Summary judgment for Universal Underwriters on 'step down' provision upheld at Fifth District

Sarah Zavala May 10, 2012, 3:11am


Universal Underwriters Insurance Company does not have to pay hundreds of thousands of dollars on an under-insured claim, according to a recent appellate court order.

A panel of Fifth District Appellate Court justices has upheld a decision made by Madison County Associate Judge Clarence Harrison who granted summary judgment for the insurer in an auto accident case.

The case arose from a rear-end collision, where plaintiff David Knebel was the passenger in a car owned by Ron Ward.

Carol Spafford was driving Ward's car, and Kayla Hoffman rear-ended them. The order does not provide background information on the accident.

Hoffman was insured by State Farm Mutual Automobile Insurance Company with a liability policy limit of $50,000 per person or $100,000 per accident.

State Farm settled with Knebel for $50,000.

Knebel subsequently filed a complaint against Ward's car insurance carrier, Universal Underwriters Insurance Co., seeking declaratory judgment, arguing that the insurance company must provide Knebel with under-insured benefits.

State Farm also filed a counterclaim against Universal Underwriters asking the court to interpret the Universal Underwriters' policy to provide Knebel with $500,000 in underinsured-motorist coverage.

State Farm's main argument was that Universal Underwriters' "step down" policy provision was ambiguous and violated Illinois law and public policy.

However, Harrison denied the motions filed by Knebel and State Farm. He found that the policy was not ambiguous or violated public policy, and that plaintiff was not an underinsured motorist.

In an appeal, Knebel and State Farm sought to reverse the circuit court's summary judgment in favor of Universal Underwriters.

Justice Bruce Stewart, who delivered the order of the court, agreed with Harrison.

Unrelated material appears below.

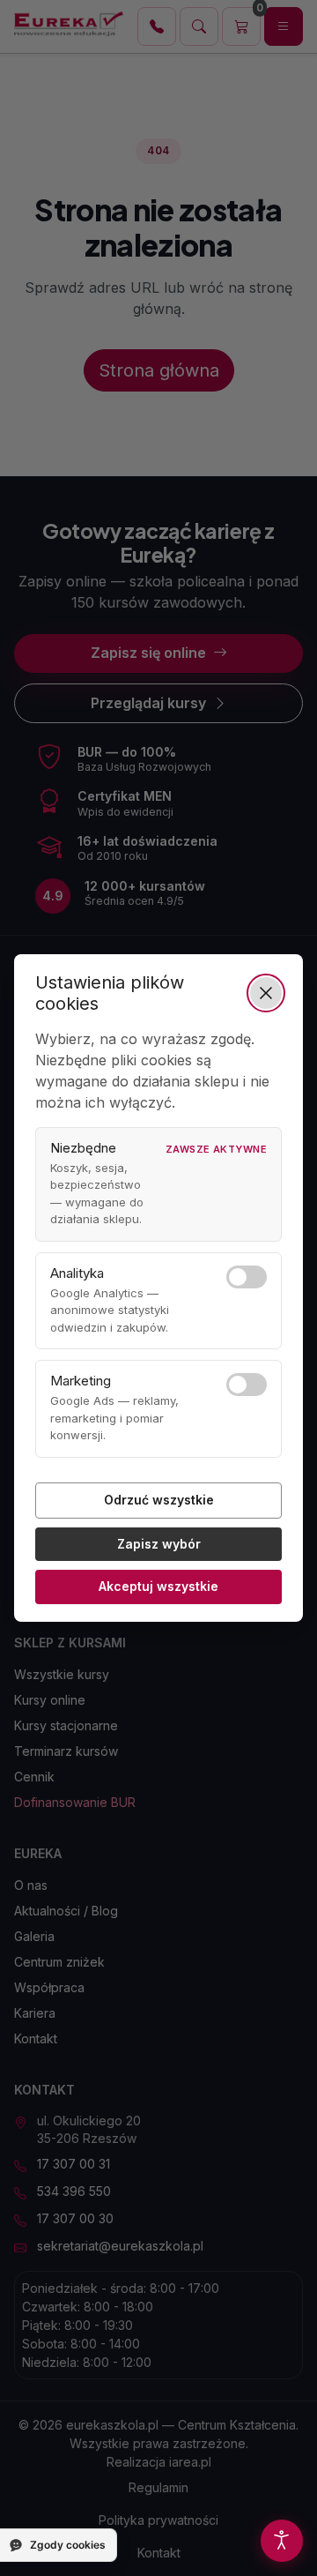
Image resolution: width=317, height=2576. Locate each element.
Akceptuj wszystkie (158, 1586)
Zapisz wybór (159, 1543)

Justice James Donovan and Stephen Spomer concurred in the Rule 23 decision.

In making the decision, Stewart looked to language in section 5-101 (b) (6) and 5-102(b) (4) of the Vehicle Code and found that "had the legislature intended to increase the minimum uninsured- and underinsured-motorist coverage in a dealer's garage policy, it would have done so with specific language."

During the time, Ward's car was insured under Universal Underwriters' "Garage Operations and Auto Hazard" policy.

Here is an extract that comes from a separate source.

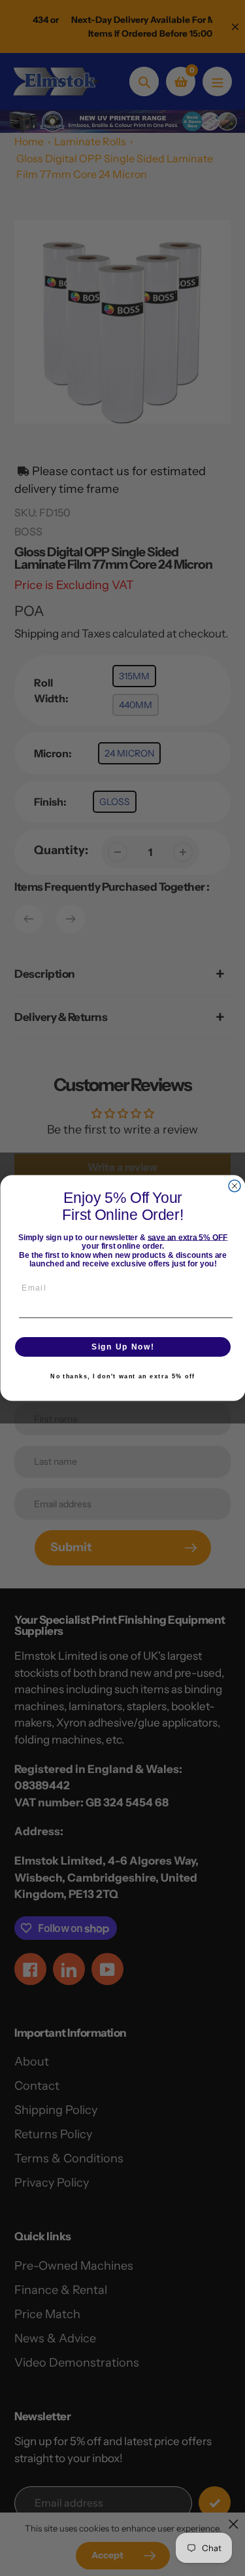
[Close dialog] (234, 1186)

Under the step down provision in Universal Underwriters policy, the limit for "non-designated" individuals was $20,000/$40,000.

Universal Underwriters argued that the designated individuals have a limit of $500,000, but that Knebel and Spafford were non-designated individuals.

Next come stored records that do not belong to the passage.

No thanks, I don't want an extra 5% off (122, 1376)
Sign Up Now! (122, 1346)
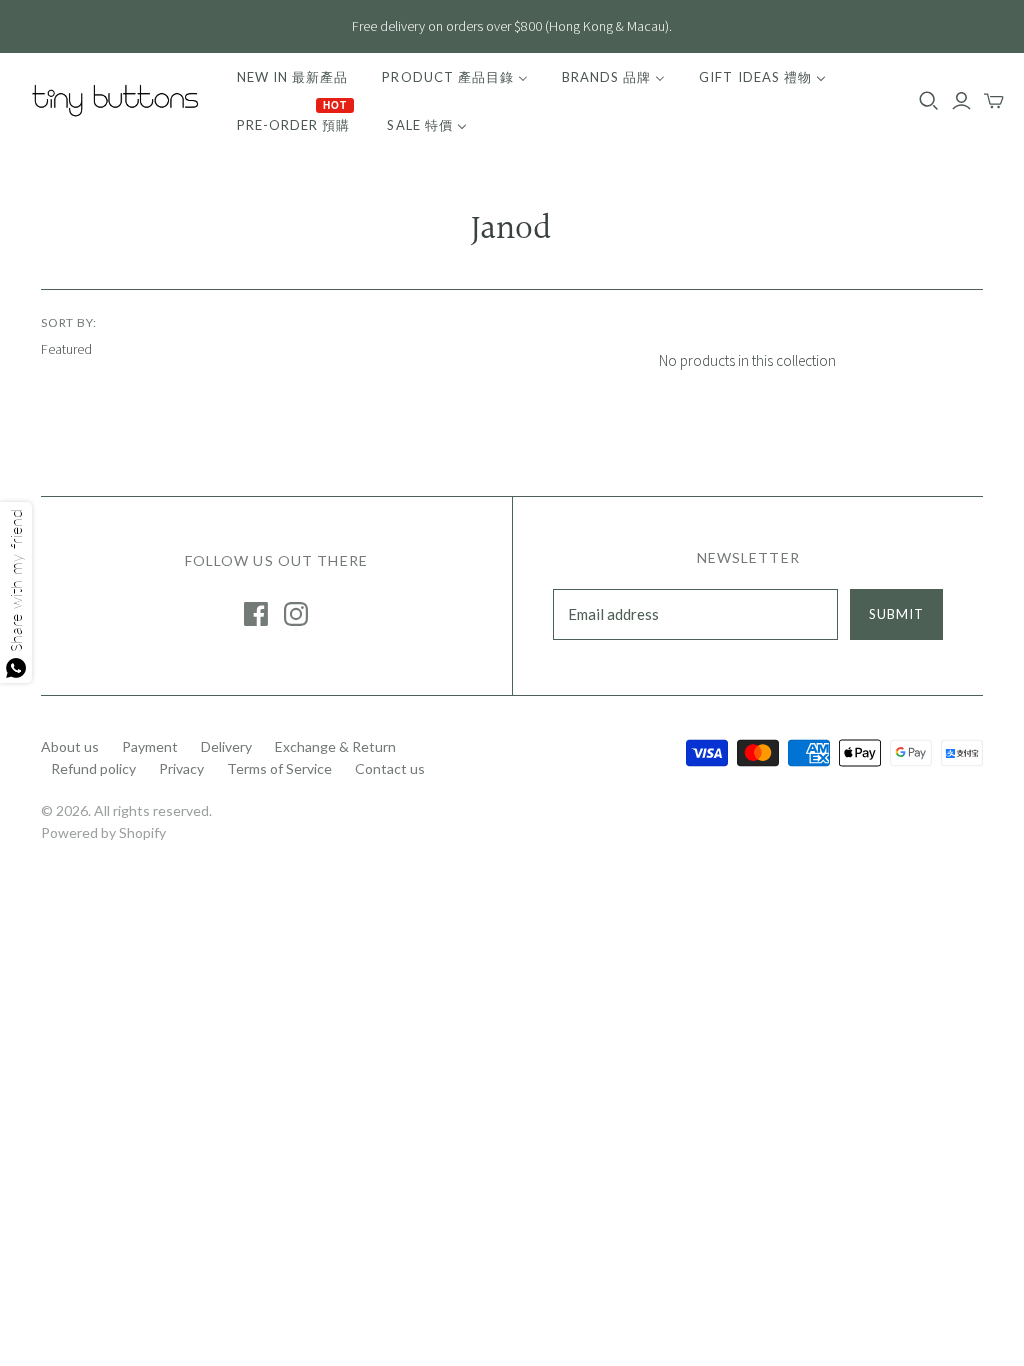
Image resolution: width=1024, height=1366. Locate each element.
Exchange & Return (335, 746)
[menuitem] (292, 77)
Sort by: (69, 322)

State Farm argued that the step down provision violates public policy, which requires a minimum liability limit of $100,000/$300,000 for dealership garage policies.

"There is no public policy that requires a dealer's garage policy to provide permissive occupants more than the statutory minimum coverage for underinsured-motorist coverage," Stewart said in the order.

Stewart added that there was no statutory provision in the Vehicle Code or the Insurance Code that prohibited the step-down provisions in the dealer's garage policy.

"The step down provision provides certain named individuals with $500,000 in uninsured/underinsured motorist coverage," Stewart said, adding that the non-designated individuals are not excluded from the policy but instead provided with the statutory minimum coverage.

It wasn't until nine months after the accident that legislation went into effect requiring that the same level of coverage had to be the same for non-designated users, therefore, Stewart said Universal Underwriters' step down provision did not violate Illinois public policy at the time of the accident.

"In the present case, we agree with the circuit court that Universal Underwriters policy is not ambiguous, vague or conflicting," Stewart said.